For patient-centred care to become standard, four issues need to be addressed:
■ The healthcare system needs to recognise patient-centred care, to invest in the community teams and professionals required, and to support its delivery in primary care. This will involve re-orienting and re-investing some of the real savings from decreased hospital admissions and shorter hospital stay for patients with chronic disease.
■ Medical student training and values need to focus more on patient-centred care; new entry criteria to medical courses and new curricula are cognisant of this approach.

■ In addition to linking GPs to community teams, the notion of patient-centred care could also become a greater part of secondary and tertiary specialised medical practice. ■ Patient-centred care is more than just empathic inter- viewing of patients, it is about re-organising healthcare systems to maximise the partnerships of patients and doc- tors in managing chronic disease.1

This is a challenge, because real innovation and change require political commitment, which is sometimes slow to be implemented in health services, even though the evidence for patient-centred approaches to chronic disease manage- ment is already strong.

 

Some Comments and Questions

  • PCC – is it culturally transferable from western to eastern cultures? how do we know what our patients expect from us in SL? have we done our homework?
  • Even now, can we ask our patients?
  • How can we do this representing patients from primary and secondary care? at least

The SLMA debate re patient-centred versus doctor-centred care made me think again, perhaps even changed my views about the whole notion of what PCC means in Sri Lankan settings.

In SL the majority of doctor-patient consultations are more paternalistic than patient-centric. It may be closely related to our culture of the respect people have for doctors. Going back even further it may have roots in Traditional Medicine consultations where the Sinhala Veda Mahathmaya made the treatment decisions after patients told their problem. Sometimes the traditional doctors did not even obtain a history put diagnosed the illness/disease by feeling the pulse.  In a way, I do not see this paternalistic model of care contradicting PCC.

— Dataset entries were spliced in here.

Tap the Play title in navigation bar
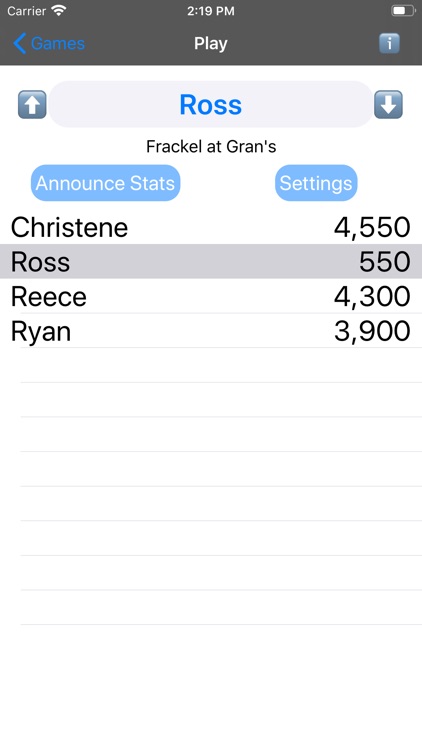The height and width of the screenshot is (750, 422). [211, 44]
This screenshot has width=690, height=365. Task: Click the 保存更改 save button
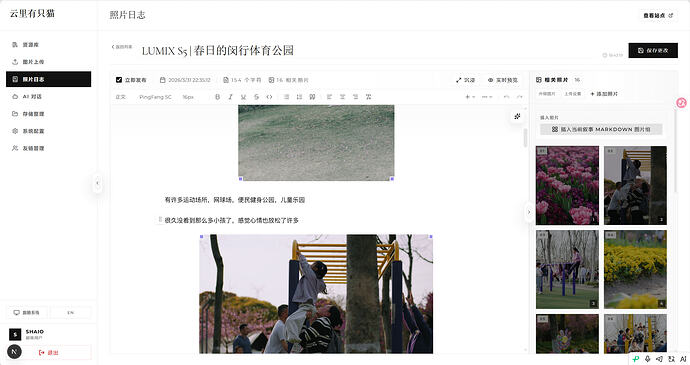pos(653,51)
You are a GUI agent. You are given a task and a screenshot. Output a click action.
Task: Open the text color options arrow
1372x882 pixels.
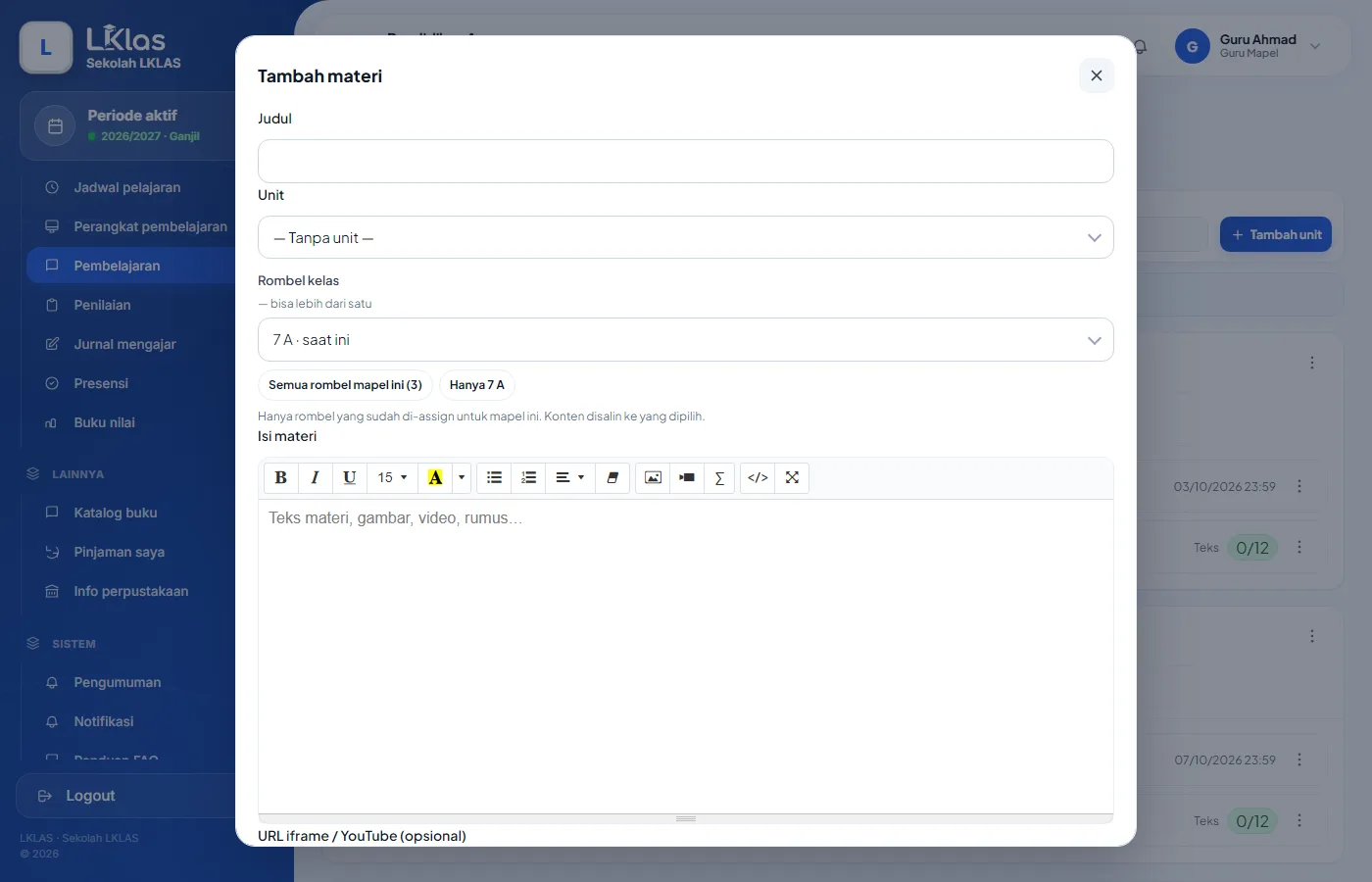click(x=462, y=478)
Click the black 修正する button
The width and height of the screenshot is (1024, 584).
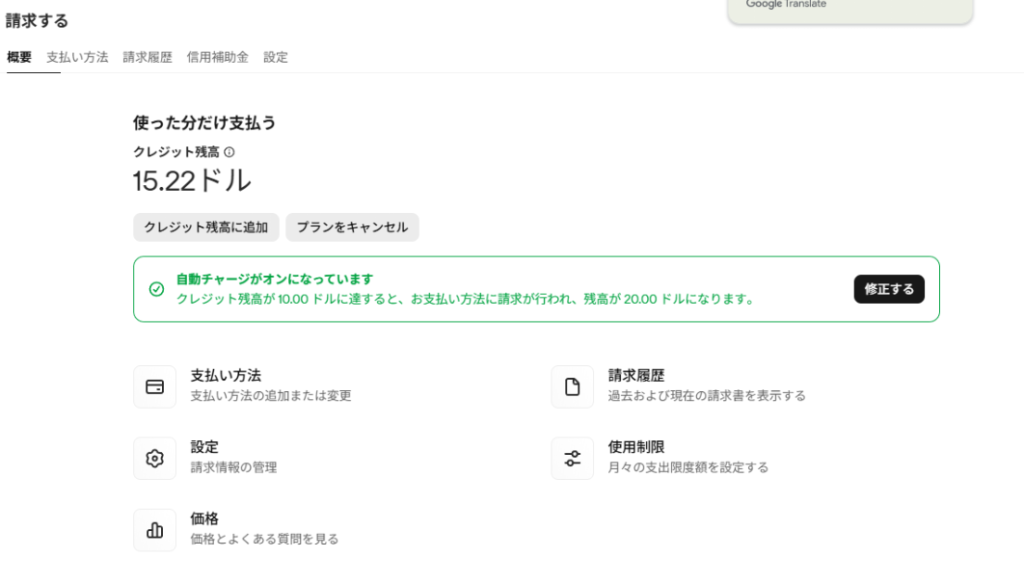(x=888, y=289)
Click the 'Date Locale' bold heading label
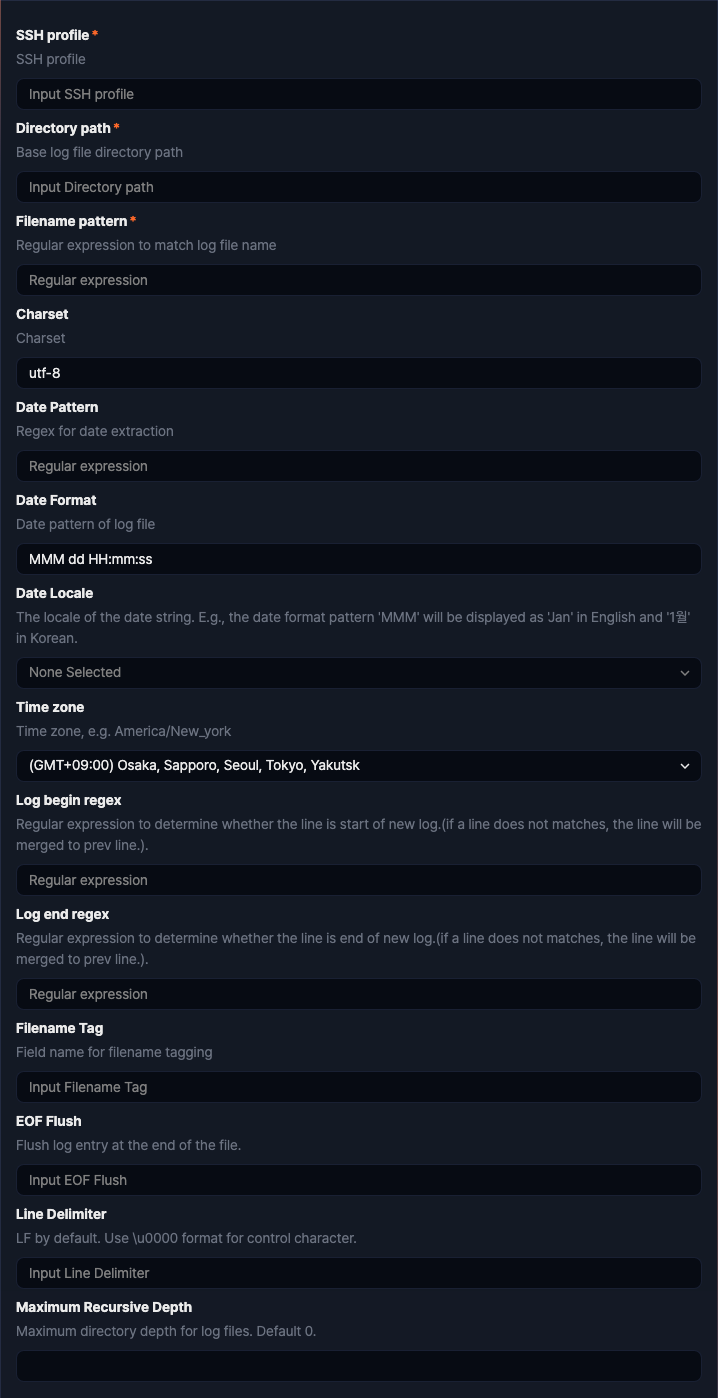 point(55,593)
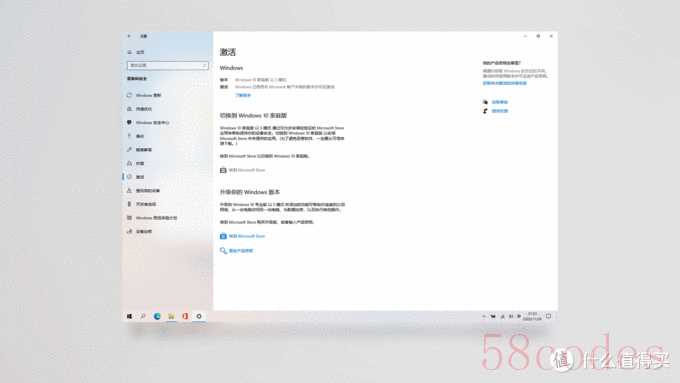Image resolution: width=680 pixels, height=383 pixels.
Task: Click the Find a setting search box
Action: [167, 65]
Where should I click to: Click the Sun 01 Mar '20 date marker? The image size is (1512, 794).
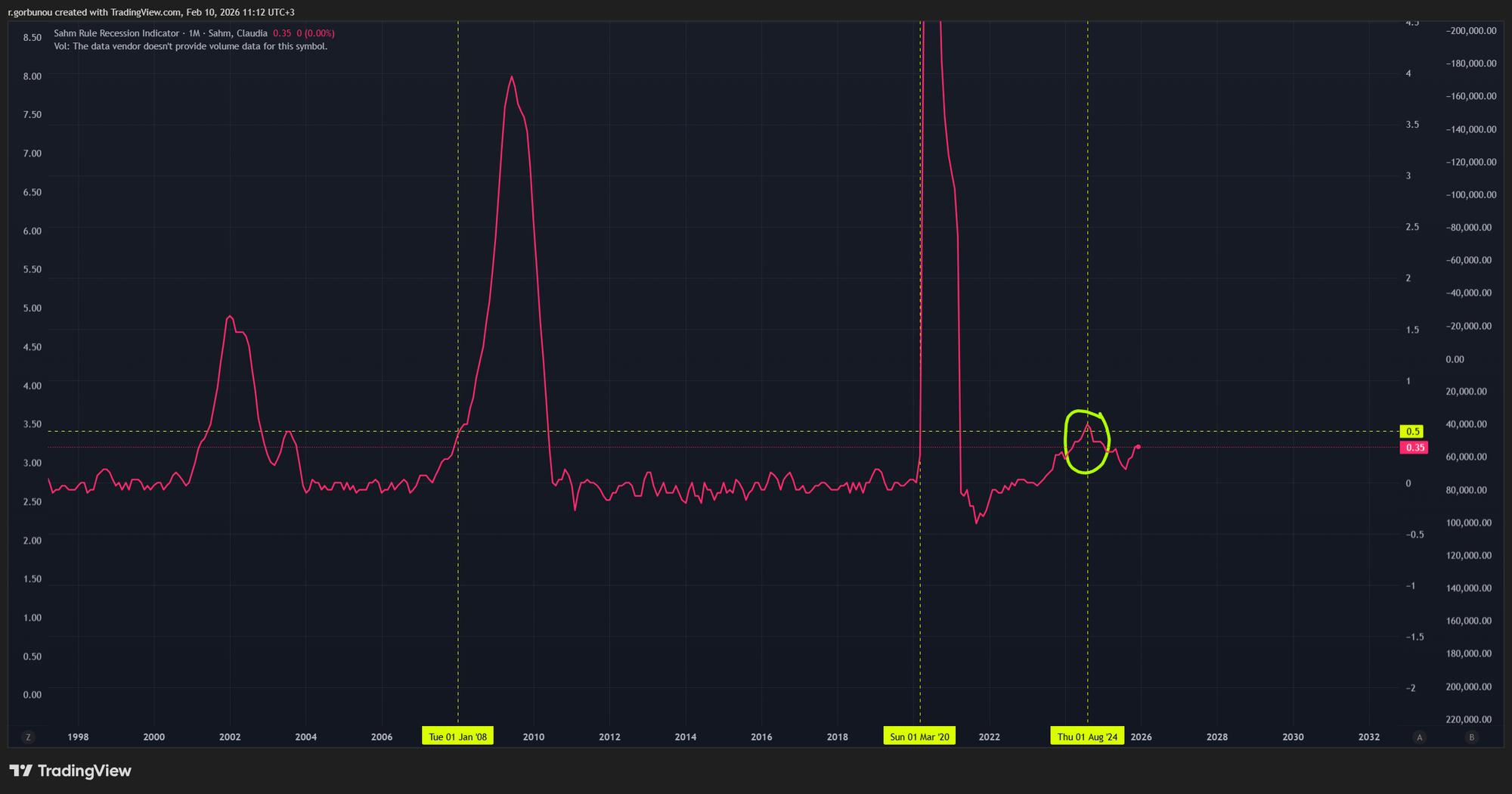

If a patient, having understood the illness or disease and the available management options, requests the doctor for his advice/opinion as to what should be done, then what’s wrong if the doctor advice the best option? Is this not PCC?  It all depends on whether we have the best interest of the patient.

Is there is another way we can look at this?

Should PCC be change to Doctor Assisted PCC? DA-PCC  at last in SL settings?

PCC ————– <  START   > ——————DA-PCC

I am concerned of what we teach our students. After practising in Australia as a GP for 10 years, living in the Netherlands and visiting UK for more than five years, I have been fortunate (or unfortunate!) to experience the western doctor-patient consultations. In SL we seem to embrace everything ‘Foreign/British’ that may not really compatible with our culture (e.g. consultation frameworks) but do not even notice the best things such as the importance of keeping good medical records or the value of referrals.

We do not have to do this. Here I see the Dutch as a unique country (2/3 the size of SL with a population of 15 million) preserving their unique lifestyle, medical practice from the British and Americans, getting the best out of the other cultures and deciding for themselves what they require.

I would like very much to have your opinion because you come from different medical specialities closest to general practice / family medicine -internal medicine, paediatrics. You all have experience in working in western countries and you are now medical teachers in Sri Lanka.

I hope you will have five minutes to read some of the patient’s views from UK, (and in SL from our registrars and the MRCGP international) in using patient ICE – Ideas, Concerns and Expectations. At least some patients do not want to be ICEd

Kumara

PS you may also like to read this interesting blog

When I read this BMJ Blog, ‘Shared Decision Making essential but hard to measure‘ and the Cochrane Review which concludes that “it is uncertain whether any interventions for increasing the use of SDM by healthcare professionals are effective because the certainty of the evidence is low or very low.”